Aya Kimura
Professor
Office: Saunders 240
Telephone: 1 (808) 956-2706
Email: kimuraa@hawaii.edu
Website
Browse My Publications:
Background
Since I was a little kid, I was concerned with the environmental problems (In my effort to save water, I asked my little sister to wait to flush and I would go and flush once for two people - not a great solution for the global water problem, but I was serious). Maybe it was because I saw effects of hyper-industrialization growing up in Japan and Singapore. First studying environmental laws and policy, I came to realize that inequality and differences in power were at the root of the ecological problems- this is why I chose sociology. The youth today is facing and will face enormous challenges to address the social-environmental problems.
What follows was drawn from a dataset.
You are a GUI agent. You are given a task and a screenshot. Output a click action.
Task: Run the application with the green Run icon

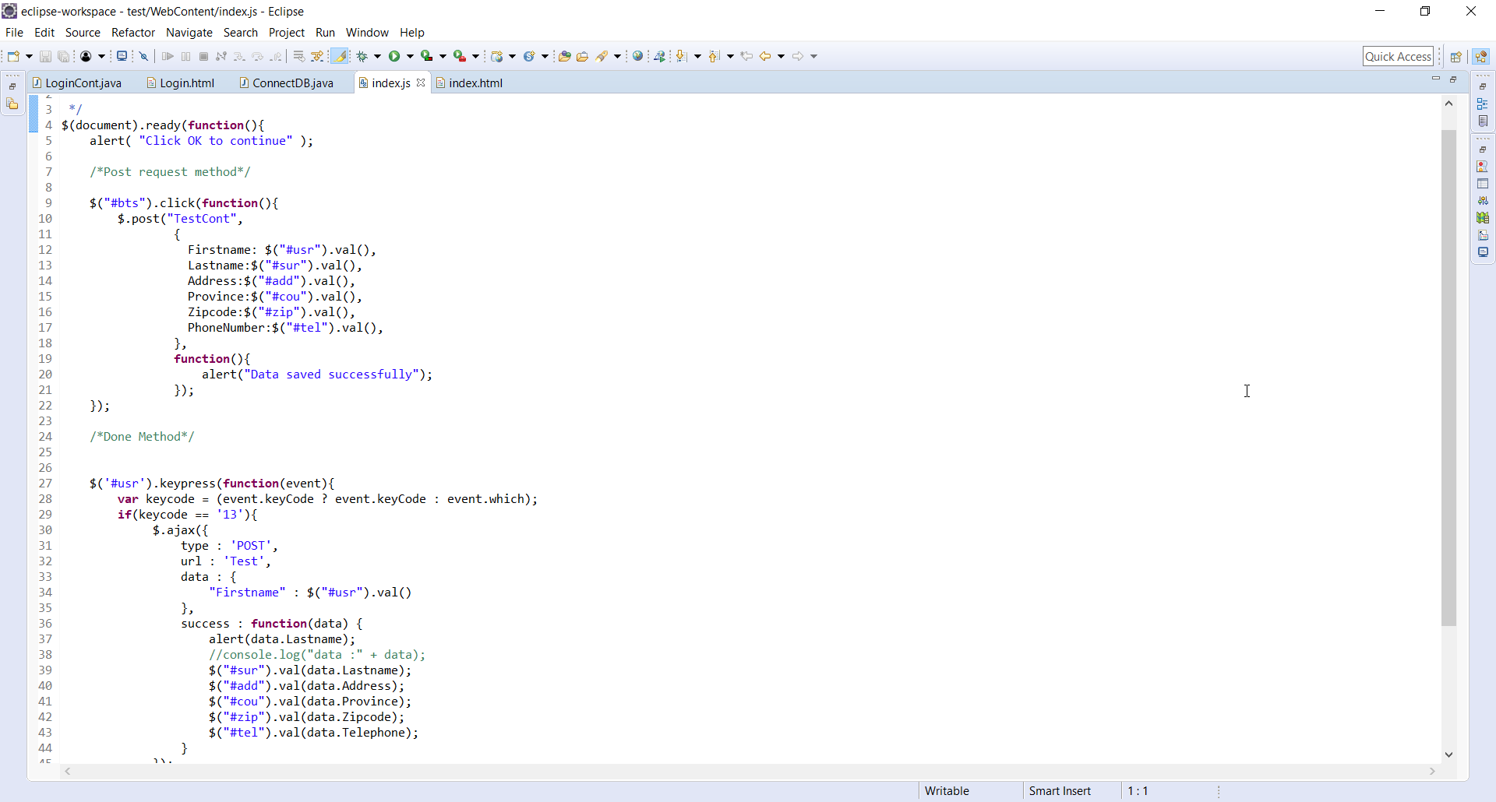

I am committed as an educator to work with students to explore these difficult questions of livability and precarity.
Education
- PhD, Department of Sociology/Rural Sociology, University of Wisconsin-Madison, 2006
- MA, Environmental Studies, Yale University, 2001
- BA, International Legal Studies, Sophia University, 1997
Courses
- SOC 305: Women and Health
- SOC 318: Women and Social Policy
- SOC 367: Sustainability, Technoscience, and Social Justice
- SOC 400: Food, Body, and Women: Analysis of Biopolitics
- SOC 478: Analysis in Field Research Methods
- SOC 607: Seminar in Methods of Content Analysis
- SOC 609: Seminar Qualitative Research
- SOC 670: Sociology of Sustainability
Research
I research intersections of technoscience, sustainability, and power relations in society. Topics that I have published on include agro-food issues, energy, citizen science, fermentation, agrobiodiversity, food security, and feminist political ecology.
Community Engagement
I have been active on the issues of agro-food issues in Hawaiʻi. I organized various community events deepen discussions on inequality and sustainability of food and agriculture. I sit on the board of an organic farm.